SATURDAY, JANUARY 12, 1788.

A te principium, tibi desinet.- -Virg.

Of self so dear I sang in number one,
By self so dear I'll end as I've begun.

If there be any of my readers, whether inhabiting the retirements of the Isle of Muck, frequenters of the religious receptacles of St. James's or St. Giles's, or tenants of a bow-window in Shoe-lane, to whom it shall be a matter of momentary concern that they are now reading the last number of the Olla Podrida; to such I would return thanks for the patience with which they have toiled through my pages, and administer some consolation under their present disappointment. I have the satisfaction to eflect, that I take my leave of the world at a time

when it cannot be at a loss for amusement. The Isle of Muck has, no doubt, those pleasing recreations by which the gloom of a winter's evening is easily dissipated. The exercise of hot-cockles, and the agreeable diversion of blindman's-buff, has most likely found its way even to the inmost of the Hebrides, where simplicity has so firmly withstood the inroads of refinement, and where a deviation from barbarism seems to have been considered as a defection from virtue. Let me remind my friends in Shoe-lane likewise, that the cessation of this paper's appearance amongst them ought not to be considered as a calamity, while the season furnishes such a variety of entertainment: he who, from reasons which I will not pretend to inquire into, has perused with any degree of pleasure the numbers of this work, now finds his mental amusement happily diversified by "The Bellman's Address to his Masters and Mistresses all;" in which, I must add, be he poet, moralist, philosopher, or lounger, he will meet with ample subject for discussion or contemplation.
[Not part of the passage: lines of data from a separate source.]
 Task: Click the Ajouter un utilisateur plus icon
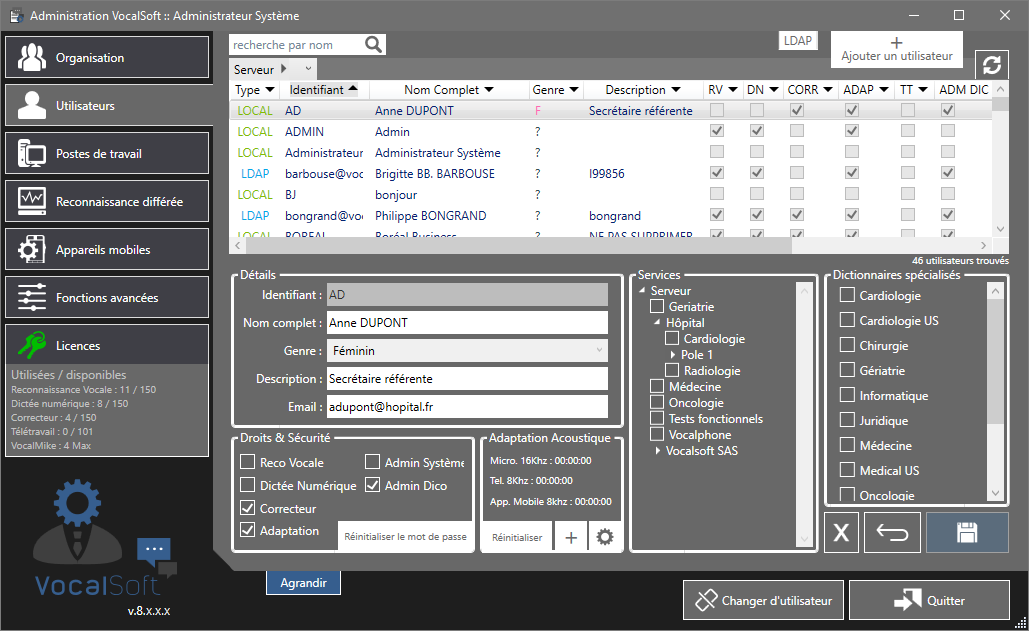click(896, 43)
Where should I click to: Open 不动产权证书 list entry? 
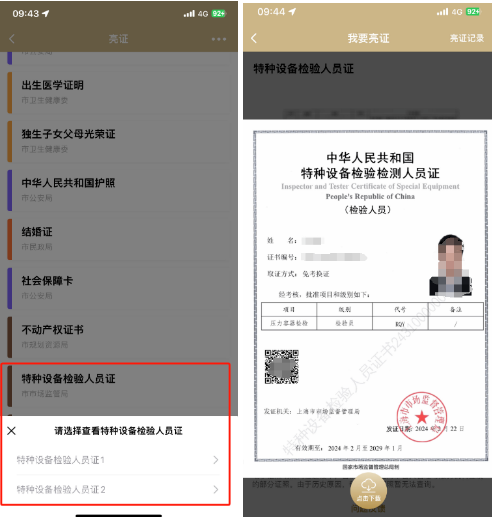pyautogui.click(x=119, y=337)
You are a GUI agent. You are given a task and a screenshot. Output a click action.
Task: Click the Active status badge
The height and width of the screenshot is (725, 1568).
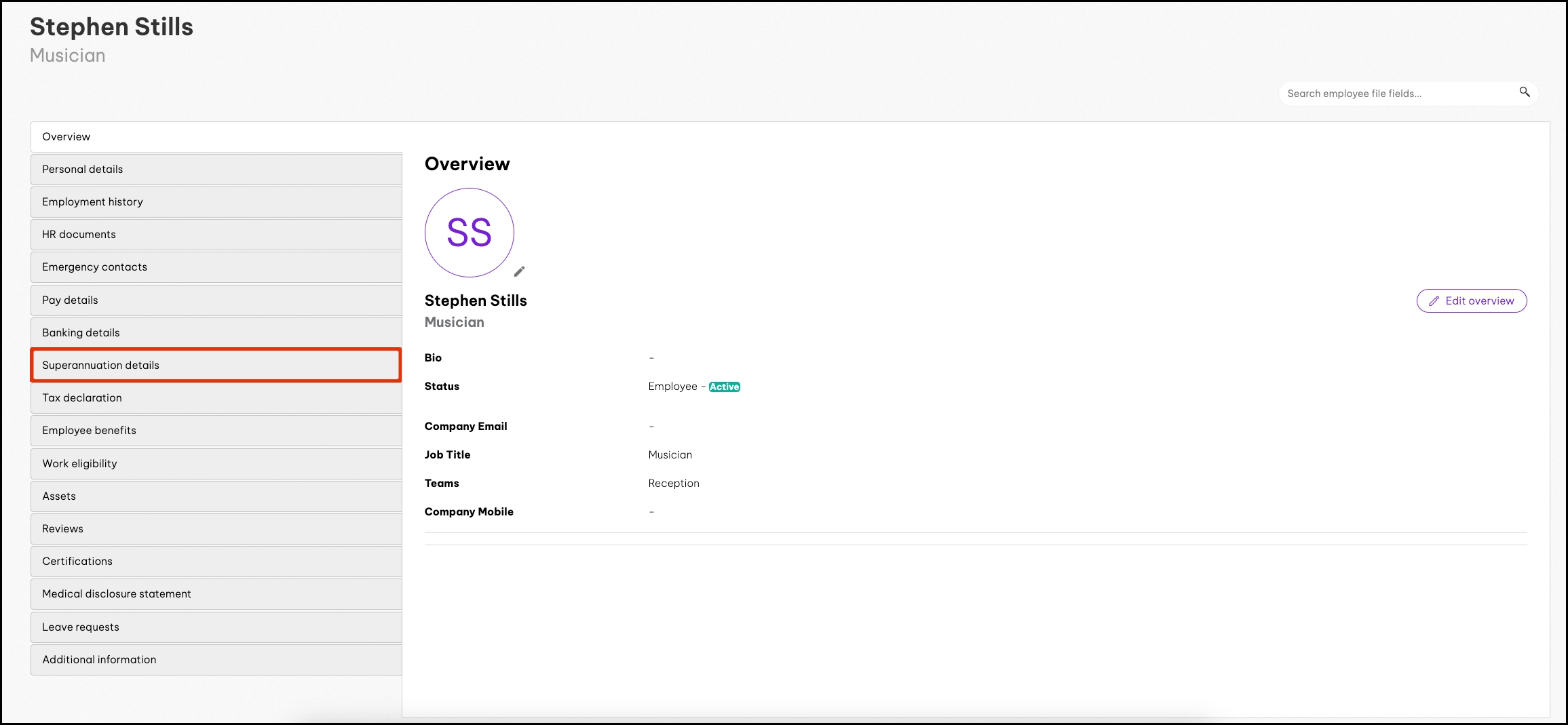click(724, 387)
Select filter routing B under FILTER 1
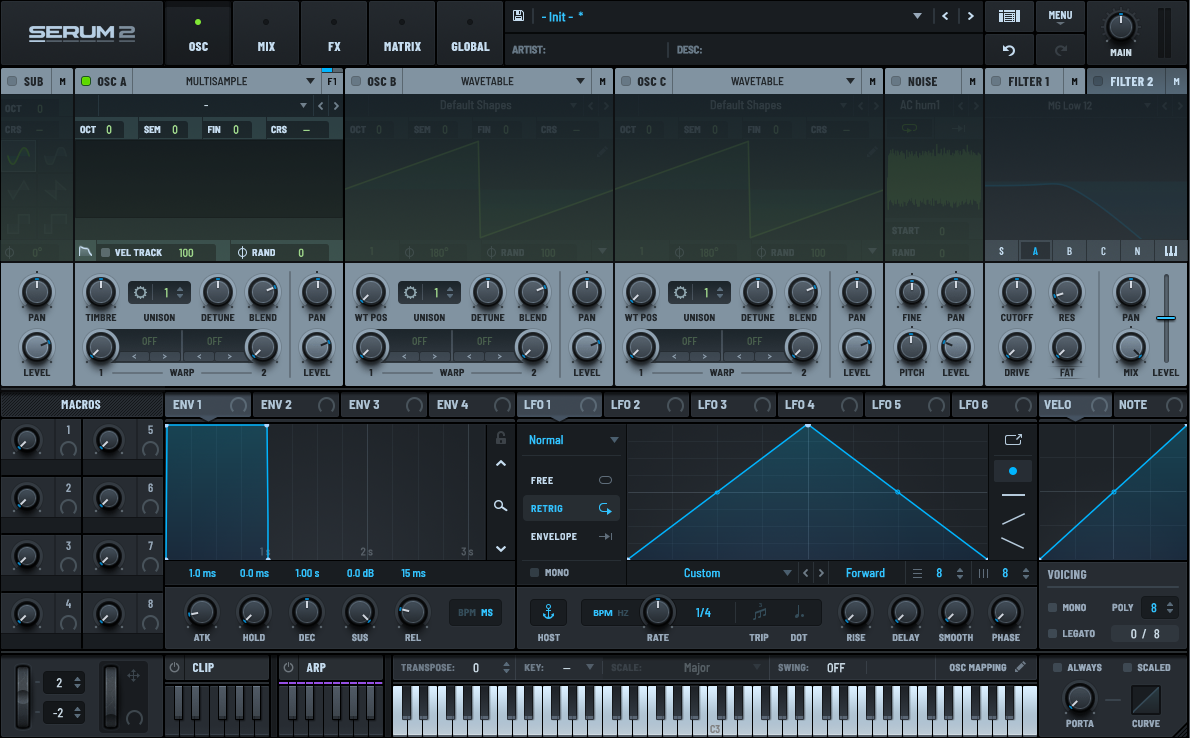The width and height of the screenshot is (1190, 738). click(x=1069, y=252)
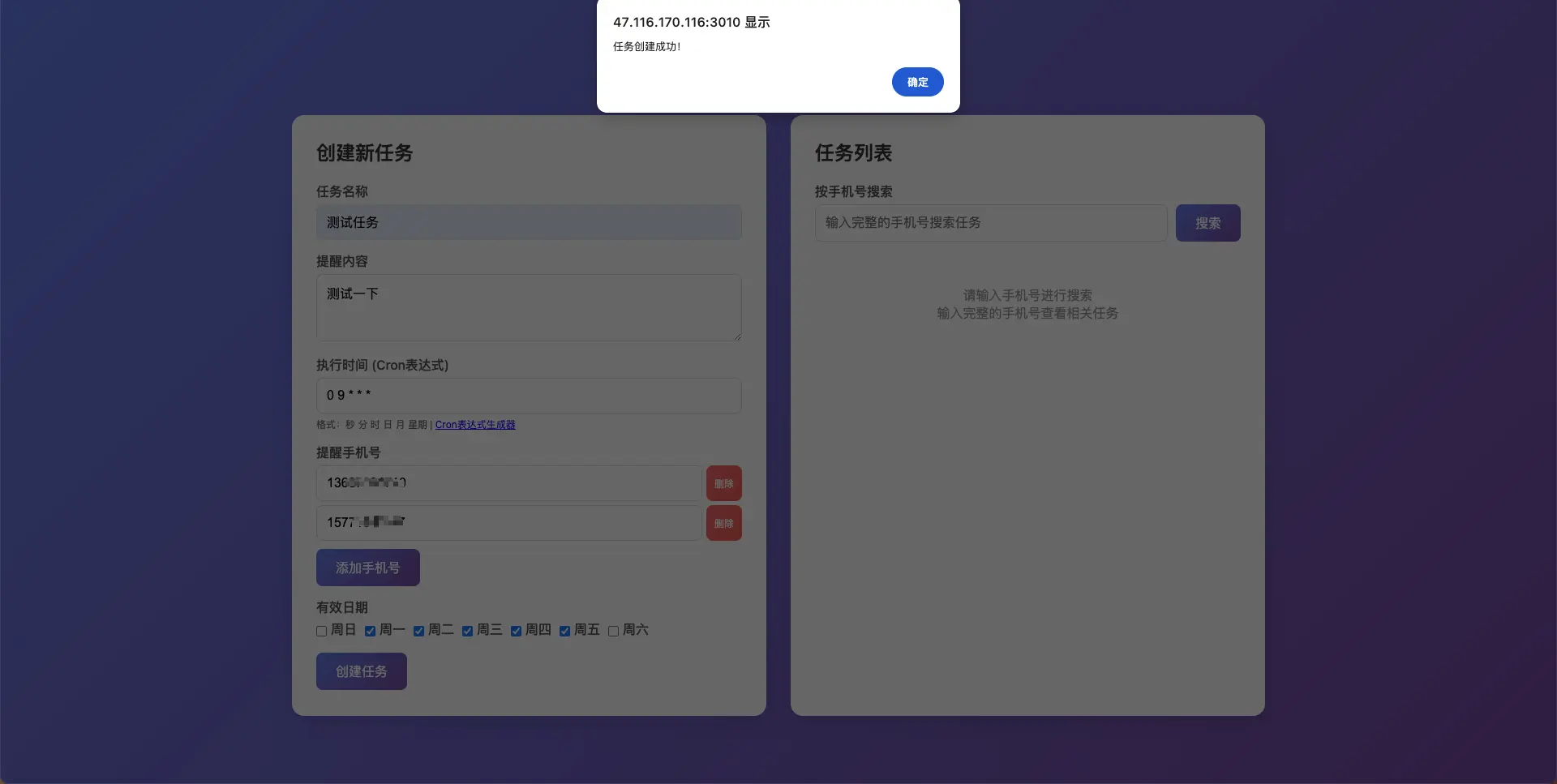
Task: Deselect the 周五 checkbox
Action: [565, 631]
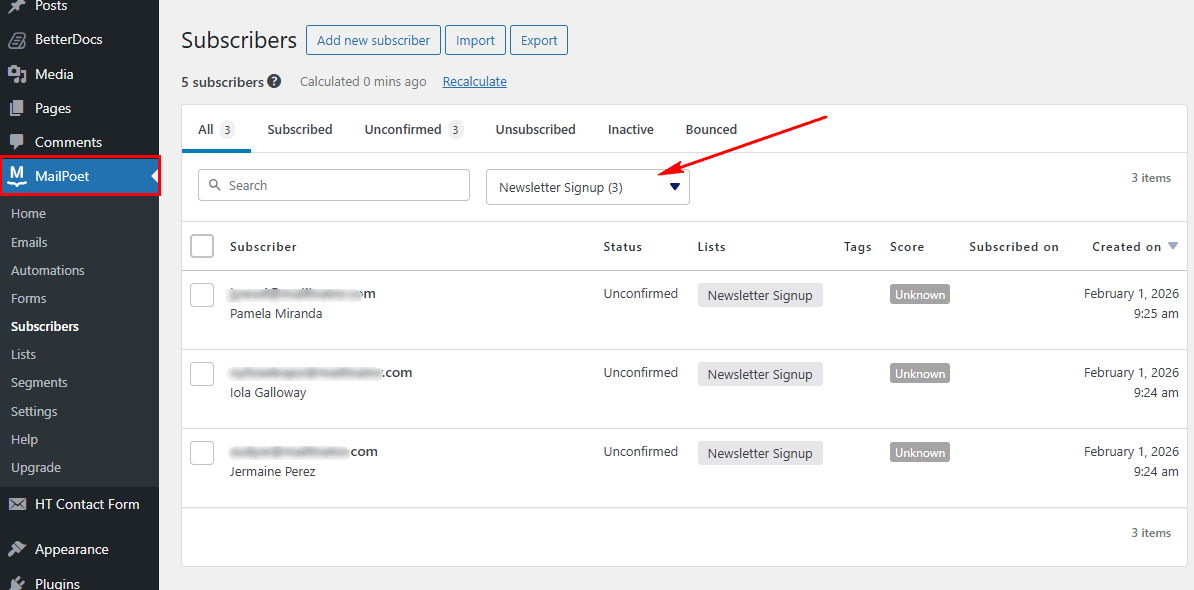Open the Newsletter Signup list dropdown
The width and height of the screenshot is (1194, 590).
pos(587,186)
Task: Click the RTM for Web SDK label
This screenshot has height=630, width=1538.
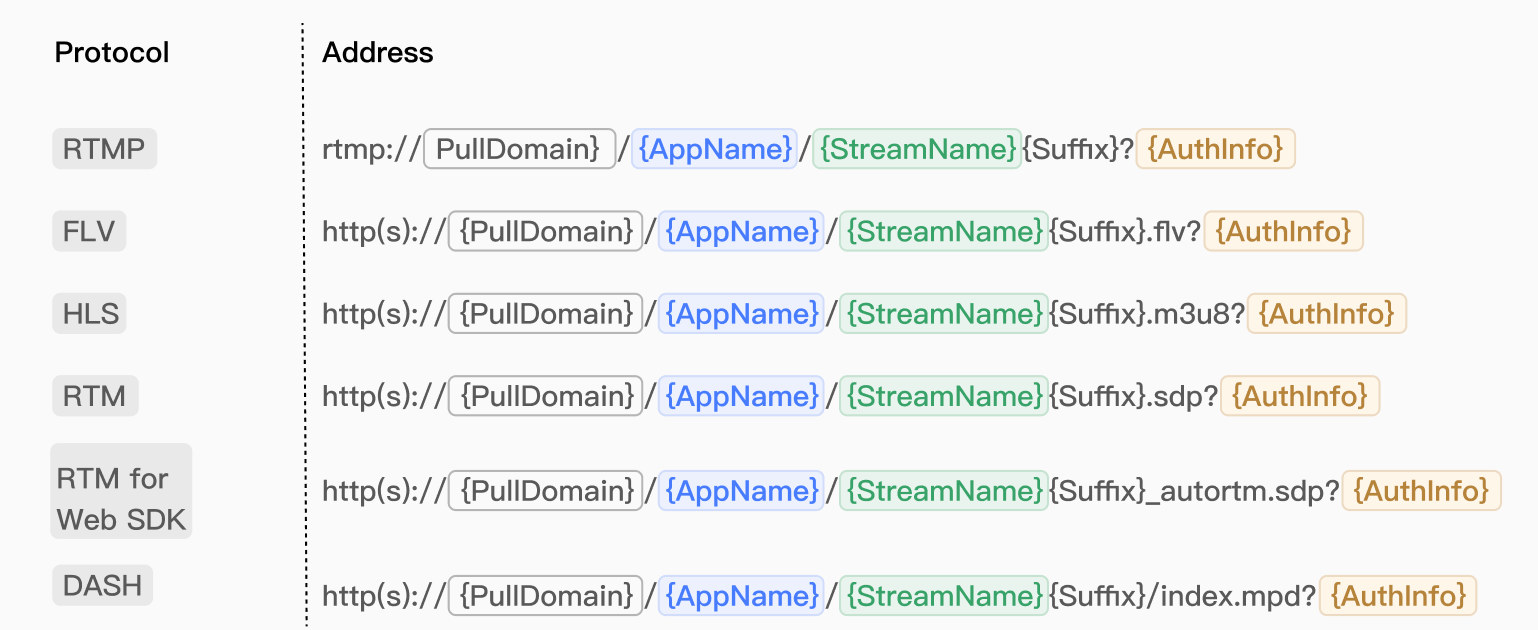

Amongst other traits of our national character, I know not that our observance of religious festivals has ever been noticed. The histories of nations furnish us with no examples of such annual enthusiasm as marks the inhabitants of Great Britain. Christmas never visits us without a train of peculiar rites and ceremonies, to which I suppose our historians have not extended their notice, because they have been unwilling to deal forth their censures upon their countrymen. How we ought to commemorate this season, every one may know; how we do commemorate it, no one is ignorant;

and there is perhaps not much distinction between the omissions of him who neglects to practise what he knows is right, and of him who is ignorant of what he ought to know. But as it is considerably to my interest to bid farewell to my readers, without leaving them in ill humour, I shall lay a restraint upon my inclination to moralize, and be very brief upon a subject which perhaps demands a more ample discussion. To the serious it is unnecessary to suggest, that the time is now present which they are called upon, by their reason and their religion, to welcome with every demonstration of rational and settled joy. These are reflections to which they are naturally led without exhortation, and which the gay might indulge without diminution of their happiness. Yet some there are, who, without taste for the enjoyment of gaiety, are never disposed to seriousness; who, from a trifling disposition, are devoted to endless insipidity, and affected mirth; or, from vicious tendencies, are willing to banish reflection, lest it should bring with it an interruption to their supposed happiness. But lest I should seem already to have forgotten my promise of restraining my inclination to moralize, I shall fill up part of my vacant page with that beautiful sonnet of Shakspeare, so well describing the natural appearance of winter. If there be any one to whom it is new, I shall be entitled to his thanks; and he, to whom it is familiar, cannot read it again without pleasure. Its simplicity I know not how sufficiently to commend.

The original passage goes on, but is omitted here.